#### Dataset ####

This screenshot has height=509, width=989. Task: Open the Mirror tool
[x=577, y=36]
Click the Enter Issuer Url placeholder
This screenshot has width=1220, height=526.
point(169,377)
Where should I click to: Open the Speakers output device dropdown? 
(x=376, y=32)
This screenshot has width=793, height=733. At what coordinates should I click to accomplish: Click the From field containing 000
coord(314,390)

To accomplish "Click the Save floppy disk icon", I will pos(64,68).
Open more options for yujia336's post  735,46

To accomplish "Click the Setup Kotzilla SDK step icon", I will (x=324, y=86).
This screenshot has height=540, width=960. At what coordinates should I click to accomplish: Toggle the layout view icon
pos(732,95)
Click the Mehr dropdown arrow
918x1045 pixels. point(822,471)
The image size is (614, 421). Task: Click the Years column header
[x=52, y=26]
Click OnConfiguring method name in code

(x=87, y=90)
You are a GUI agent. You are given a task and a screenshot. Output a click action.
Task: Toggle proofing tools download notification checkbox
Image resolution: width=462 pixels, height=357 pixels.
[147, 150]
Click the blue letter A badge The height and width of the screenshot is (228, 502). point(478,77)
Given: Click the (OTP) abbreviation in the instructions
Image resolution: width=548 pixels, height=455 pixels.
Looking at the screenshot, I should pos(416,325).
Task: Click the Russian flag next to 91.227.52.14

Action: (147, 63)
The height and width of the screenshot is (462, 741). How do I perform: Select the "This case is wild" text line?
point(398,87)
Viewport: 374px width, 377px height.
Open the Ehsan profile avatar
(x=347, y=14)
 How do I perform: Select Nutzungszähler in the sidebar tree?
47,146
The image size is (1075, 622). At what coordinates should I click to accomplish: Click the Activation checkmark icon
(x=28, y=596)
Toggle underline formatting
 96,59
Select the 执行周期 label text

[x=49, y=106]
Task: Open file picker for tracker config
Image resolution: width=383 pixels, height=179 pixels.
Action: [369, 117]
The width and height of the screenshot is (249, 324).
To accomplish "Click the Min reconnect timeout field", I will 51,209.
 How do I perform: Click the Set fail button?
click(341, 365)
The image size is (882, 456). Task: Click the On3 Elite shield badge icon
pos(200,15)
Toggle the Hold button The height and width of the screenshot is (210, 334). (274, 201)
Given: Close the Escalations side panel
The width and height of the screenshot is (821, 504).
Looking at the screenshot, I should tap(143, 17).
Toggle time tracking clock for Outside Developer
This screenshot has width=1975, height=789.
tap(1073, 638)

####

> [What is being asked] In the records above, find every line with the word "will" and copy it.

> [The completed task]
To accomplish "Click the Save floppy disk icon", I will pos(64,68).
To accomplish "Click the Setup Kotzilla SDK step icon", I will (x=324, y=86).
To accomplish "Click the Min reconnect timeout field", I will 51,209.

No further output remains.